● **Consegna**
Modifica le righe seguenti sostituendo "GUI agent" con "screen agent" ovunque compaia, senza cambiare nient'altro.

Voci provenienti da una fonte di dati
+===+

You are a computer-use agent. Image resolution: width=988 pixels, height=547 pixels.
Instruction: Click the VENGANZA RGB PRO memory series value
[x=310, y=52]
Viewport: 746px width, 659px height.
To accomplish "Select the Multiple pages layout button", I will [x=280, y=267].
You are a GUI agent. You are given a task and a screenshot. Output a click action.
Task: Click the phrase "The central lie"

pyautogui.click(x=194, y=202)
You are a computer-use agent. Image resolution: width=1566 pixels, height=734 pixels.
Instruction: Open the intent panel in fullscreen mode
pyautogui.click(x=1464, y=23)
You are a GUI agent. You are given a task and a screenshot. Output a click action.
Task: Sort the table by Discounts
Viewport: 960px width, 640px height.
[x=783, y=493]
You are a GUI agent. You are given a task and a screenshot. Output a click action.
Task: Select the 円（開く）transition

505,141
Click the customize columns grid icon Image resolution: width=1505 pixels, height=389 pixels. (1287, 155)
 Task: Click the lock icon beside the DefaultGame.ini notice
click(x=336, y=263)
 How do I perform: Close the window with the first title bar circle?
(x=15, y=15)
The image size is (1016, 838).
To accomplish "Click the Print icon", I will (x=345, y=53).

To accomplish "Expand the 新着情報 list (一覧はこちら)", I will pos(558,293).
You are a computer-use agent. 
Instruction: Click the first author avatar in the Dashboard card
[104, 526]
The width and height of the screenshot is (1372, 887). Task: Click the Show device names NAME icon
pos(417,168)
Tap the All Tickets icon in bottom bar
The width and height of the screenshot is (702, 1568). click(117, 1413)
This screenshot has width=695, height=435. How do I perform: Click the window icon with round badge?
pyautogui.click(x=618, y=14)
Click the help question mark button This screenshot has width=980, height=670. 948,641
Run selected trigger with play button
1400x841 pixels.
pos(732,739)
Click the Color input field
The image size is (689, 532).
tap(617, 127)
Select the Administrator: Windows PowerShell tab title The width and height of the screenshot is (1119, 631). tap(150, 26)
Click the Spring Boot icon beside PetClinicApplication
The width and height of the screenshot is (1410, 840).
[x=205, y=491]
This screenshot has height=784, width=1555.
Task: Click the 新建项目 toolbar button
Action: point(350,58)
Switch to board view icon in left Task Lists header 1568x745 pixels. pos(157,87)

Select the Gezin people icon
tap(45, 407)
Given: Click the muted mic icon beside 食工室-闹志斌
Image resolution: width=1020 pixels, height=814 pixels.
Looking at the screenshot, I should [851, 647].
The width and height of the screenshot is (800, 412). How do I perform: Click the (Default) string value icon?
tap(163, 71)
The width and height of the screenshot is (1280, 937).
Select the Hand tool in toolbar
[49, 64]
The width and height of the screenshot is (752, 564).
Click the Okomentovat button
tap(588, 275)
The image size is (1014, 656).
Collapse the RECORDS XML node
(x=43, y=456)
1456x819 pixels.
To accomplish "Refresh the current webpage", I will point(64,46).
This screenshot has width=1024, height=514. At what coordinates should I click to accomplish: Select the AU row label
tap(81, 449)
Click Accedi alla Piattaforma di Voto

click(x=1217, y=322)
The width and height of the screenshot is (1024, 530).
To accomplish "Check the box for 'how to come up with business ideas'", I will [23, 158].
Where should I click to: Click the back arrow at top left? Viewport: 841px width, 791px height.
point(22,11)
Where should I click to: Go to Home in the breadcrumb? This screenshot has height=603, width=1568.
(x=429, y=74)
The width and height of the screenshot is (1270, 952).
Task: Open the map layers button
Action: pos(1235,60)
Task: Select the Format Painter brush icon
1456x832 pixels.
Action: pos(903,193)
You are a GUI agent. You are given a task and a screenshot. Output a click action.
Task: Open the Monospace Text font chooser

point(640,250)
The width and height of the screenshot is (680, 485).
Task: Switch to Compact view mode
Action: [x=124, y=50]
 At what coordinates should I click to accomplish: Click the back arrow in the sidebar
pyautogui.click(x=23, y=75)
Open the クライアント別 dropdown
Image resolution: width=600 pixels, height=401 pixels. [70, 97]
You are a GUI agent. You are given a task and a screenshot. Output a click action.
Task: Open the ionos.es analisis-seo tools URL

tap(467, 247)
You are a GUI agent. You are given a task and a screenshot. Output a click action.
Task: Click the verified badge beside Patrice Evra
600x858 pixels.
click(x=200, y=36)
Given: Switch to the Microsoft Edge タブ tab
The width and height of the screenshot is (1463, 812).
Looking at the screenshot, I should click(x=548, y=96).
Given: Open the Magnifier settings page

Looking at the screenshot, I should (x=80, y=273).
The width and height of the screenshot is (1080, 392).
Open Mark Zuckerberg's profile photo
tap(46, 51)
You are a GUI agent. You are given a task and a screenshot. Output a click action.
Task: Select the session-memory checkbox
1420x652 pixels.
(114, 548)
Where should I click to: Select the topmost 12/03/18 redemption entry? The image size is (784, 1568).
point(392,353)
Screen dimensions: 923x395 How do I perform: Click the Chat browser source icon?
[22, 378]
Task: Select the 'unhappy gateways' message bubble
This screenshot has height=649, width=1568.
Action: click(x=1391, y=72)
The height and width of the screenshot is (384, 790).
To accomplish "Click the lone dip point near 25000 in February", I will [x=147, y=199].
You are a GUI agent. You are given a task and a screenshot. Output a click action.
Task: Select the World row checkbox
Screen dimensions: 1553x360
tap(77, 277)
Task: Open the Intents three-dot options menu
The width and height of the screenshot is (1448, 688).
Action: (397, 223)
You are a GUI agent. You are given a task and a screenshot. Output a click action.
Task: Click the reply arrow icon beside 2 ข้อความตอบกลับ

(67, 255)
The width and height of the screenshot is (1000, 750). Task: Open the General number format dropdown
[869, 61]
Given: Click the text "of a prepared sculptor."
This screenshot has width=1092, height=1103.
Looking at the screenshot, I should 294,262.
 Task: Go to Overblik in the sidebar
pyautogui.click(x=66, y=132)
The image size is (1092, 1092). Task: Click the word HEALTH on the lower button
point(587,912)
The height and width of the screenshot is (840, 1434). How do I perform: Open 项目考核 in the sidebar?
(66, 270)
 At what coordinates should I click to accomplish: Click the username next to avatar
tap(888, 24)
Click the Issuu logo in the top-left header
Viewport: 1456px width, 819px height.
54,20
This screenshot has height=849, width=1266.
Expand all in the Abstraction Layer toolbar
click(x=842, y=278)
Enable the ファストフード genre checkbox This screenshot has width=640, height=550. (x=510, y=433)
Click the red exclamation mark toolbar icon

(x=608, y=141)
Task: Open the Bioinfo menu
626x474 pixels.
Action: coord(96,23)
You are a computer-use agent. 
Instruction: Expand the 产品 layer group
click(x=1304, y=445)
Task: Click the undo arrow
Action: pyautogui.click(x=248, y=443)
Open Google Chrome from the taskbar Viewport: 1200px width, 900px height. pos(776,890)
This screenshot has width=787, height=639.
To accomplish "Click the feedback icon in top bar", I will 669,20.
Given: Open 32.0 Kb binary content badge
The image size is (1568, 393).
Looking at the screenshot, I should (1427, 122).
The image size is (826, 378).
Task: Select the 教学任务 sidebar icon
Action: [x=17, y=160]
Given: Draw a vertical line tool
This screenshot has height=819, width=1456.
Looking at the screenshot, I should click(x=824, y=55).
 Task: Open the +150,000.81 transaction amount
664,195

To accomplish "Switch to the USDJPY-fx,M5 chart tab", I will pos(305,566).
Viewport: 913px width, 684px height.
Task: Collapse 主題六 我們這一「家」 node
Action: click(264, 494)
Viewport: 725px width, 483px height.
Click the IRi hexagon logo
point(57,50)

+===+

● **Risposta completa**
You are a computer-use agent. Image resolution: width=988 pixels, height=547 pixels.
Instruction: Click the VENGANZA RGB PRO memory series value
[x=310, y=52]
Viewport: 746px width, 659px height.
To accomplish "Select the Multiple pages layout button", I will [x=280, y=267].
You are a screen agent. You are given a task and a screenshot. Output a click action.
Task: Click the phrase "The central lie"

pyautogui.click(x=194, y=202)
You are a computer-use agent. Image resolution: width=1566 pixels, height=734 pixels.
Instruction: Open the intent panel in fullscreen mode
pyautogui.click(x=1464, y=23)
You are a screen agent. You are given a task and a screenshot. Output a click action.
Task: Sort the table by Discounts
Viewport: 960px width, 640px height.
[x=783, y=493]
You are a screen agent. You are given a task and a screenshot. Output a click action.
Task: Select the 円（開く）transition

505,141
Click the customize columns grid icon Image resolution: width=1505 pixels, height=389 pixels. (1287, 155)
 Task: Click the lock icon beside the DefaultGame.ini notice
click(x=336, y=263)
 How do I perform: Close the window with the first title bar circle?
(x=15, y=15)
The image size is (1016, 838).
To accomplish "Click the Print icon", I will (x=345, y=53).

To accomplish "Expand the 新着情報 list (一覧はこちら)", I will pos(558,293).
You are a computer-use agent. 
Instruction: Click the first author avatar in the Dashboard card
[104, 526]
The width and height of the screenshot is (1372, 887). Task: Click the Show device names NAME icon
pos(417,168)
Tap the All Tickets icon in bottom bar
The width and height of the screenshot is (702, 1568). click(117, 1413)
This screenshot has width=695, height=435. How do I perform: Click the window icon with round badge?
pyautogui.click(x=618, y=14)
Click the help question mark button This screenshot has width=980, height=670. 948,641
Run selected trigger with play button
1400x841 pixels.
pos(732,739)
Click the Color input field
The image size is (689, 532).
tap(617, 127)
Select the Administrator: Windows PowerShell tab title The width and height of the screenshot is (1119, 631). tap(150, 26)
Click the Spring Boot icon beside PetClinicApplication
The width and height of the screenshot is (1410, 840).
[x=205, y=491]
This screenshot has height=784, width=1555.
Task: Click the 新建项目 toolbar button
Action: point(350,58)
Switch to board view icon in left Task Lists header 1568x745 pixels. pos(157,87)

Select the Gezin people icon
tap(45, 407)
Given: Click the muted mic icon beside 食工室-闹志斌
Image resolution: width=1020 pixels, height=814 pixels.
Looking at the screenshot, I should [851, 647].
The width and height of the screenshot is (800, 412). How do I perform: Click the (Default) string value icon?
tap(163, 71)
The width and height of the screenshot is (1280, 937).
Select the Hand tool in toolbar
[49, 64]
The width and height of the screenshot is (752, 564).
Click the Okomentovat button
tap(588, 275)
The image size is (1014, 656).
Collapse the RECORDS XML node
(x=43, y=456)
1456x819 pixels.
To accomplish "Refresh the current webpage", I will point(64,46).
This screenshot has width=1024, height=514. At what coordinates should I click to accomplish: Select the AU row label
tap(81, 449)
Click Accedi alla Piattaforma di Voto

click(x=1217, y=322)
The width and height of the screenshot is (1024, 530).
To accomplish "Check the box for 'how to come up with business ideas'", I will [23, 158].
Where should I click to: Click the back arrow at top left? Viewport: 841px width, 791px height.
point(22,11)
Where should I click to: Go to Home in the breadcrumb? This screenshot has height=603, width=1568.
(x=429, y=74)
The width and height of the screenshot is (1270, 952).
Task: Open the map layers button
Action: pos(1235,60)
Task: Select the Format Painter brush icon
1456x832 pixels.
Action: pos(903,193)
You are a screen agent. You are given a task and a screenshot. Output a click action.
Task: Open the Monospace Text font chooser

point(640,250)
The width and height of the screenshot is (680, 485).
Task: Switch to Compact view mode
Action: [x=124, y=50]
 At what coordinates should I click to accomplish: Click the back arrow in the sidebar
pyautogui.click(x=23, y=75)
Open the クライアント別 dropdown
Image resolution: width=600 pixels, height=401 pixels. [70, 97]
You are a screen agent. You are given a task and a screenshot. Output a click action.
Task: Open the ionos.es analisis-seo tools URL

tap(467, 247)
You are a screen agent. You are given a task and a screenshot. Output a click action.
Task: Click the verified badge beside Patrice Evra
600x858 pixels.
click(x=200, y=36)
Given: Switch to the Microsoft Edge タブ tab
The width and height of the screenshot is (1463, 812).
Looking at the screenshot, I should click(x=548, y=96).
Given: Open the Magnifier settings page

Looking at the screenshot, I should (x=80, y=273).
The width and height of the screenshot is (1080, 392).
Open Mark Zuckerberg's profile photo
tap(46, 51)
You are a screen agent. You are given a task and a screenshot. Output a click action.
Task: Select the session-memory checkbox
1420x652 pixels.
(114, 548)
Where should I click to: Select the topmost 12/03/18 redemption entry? The image size is (784, 1568).
point(392,353)
Screen dimensions: 923x395 How do I perform: Click the Chat browser source icon?
[22, 378]
Task: Select the 'unhappy gateways' message bubble
This screenshot has height=649, width=1568.
Action: click(x=1391, y=72)
The height and width of the screenshot is (384, 790).
To accomplish "Click the lone dip point near 25000 in February", I will [x=147, y=199].
You are a screen agent. You are given a task and a screenshot. Output a click action.
Task: Select the World row checkbox
Screen dimensions: 1553x360
tap(77, 277)
Task: Open the Intents three-dot options menu
The width and height of the screenshot is (1448, 688).
Action: (397, 223)
You are a screen agent. You are given a task and a screenshot. Output a click action.
Task: Click the reply arrow icon beside 2 ข้อความตอบกลับ

(67, 255)
The width and height of the screenshot is (1000, 750). Task: Open the General number format dropdown
[869, 61]
Given: Click the text "of a prepared sculptor."
This screenshot has width=1092, height=1103.
Looking at the screenshot, I should 294,262.
 Task: Go to Overblik in the sidebar
pyautogui.click(x=66, y=132)
The image size is (1092, 1092). Task: Click the word HEALTH on the lower button
point(587,912)
The height and width of the screenshot is (840, 1434). How do I perform: Open 项目考核 in the sidebar?
(66, 270)
 At what coordinates should I click to accomplish: Click the username next to avatar
tap(888, 24)
Click the Issuu logo in the top-left header
Viewport: 1456px width, 819px height.
54,20
This screenshot has height=849, width=1266.
Expand all in the Abstraction Layer toolbar
click(x=842, y=278)
Enable the ファストフード genre checkbox This screenshot has width=640, height=550. (x=510, y=433)
Click the red exclamation mark toolbar icon

(x=608, y=141)
Task: Open the Bioinfo menu
626x474 pixels.
Action: coord(96,23)
You are a computer-use agent. 
Instruction: Expand the 产品 layer group
click(x=1304, y=445)
Task: Click the undo arrow
Action: pyautogui.click(x=248, y=443)
Open Google Chrome from the taskbar Viewport: 1200px width, 900px height. pos(776,890)
This screenshot has width=787, height=639.
To accomplish "Click the feedback icon in top bar", I will 669,20.
Given: Open 32.0 Kb binary content badge
The image size is (1568, 393).
Looking at the screenshot, I should (1427, 122).
The image size is (826, 378).
Task: Select the 教学任务 sidebar icon
Action: [x=17, y=160]
Given: Draw a vertical line tool
This screenshot has height=819, width=1456.
Looking at the screenshot, I should click(x=824, y=55).
 Task: Open the +150,000.81 transaction amount
664,195

To accomplish "Switch to the USDJPY-fx,M5 chart tab", I will pos(305,566).
Viewport: 913px width, 684px height.
Task: Collapse 主題六 我們這一「家」 node
Action: click(264, 494)
Viewport: 725px width, 483px height.
Click the IRi hexagon logo
point(57,50)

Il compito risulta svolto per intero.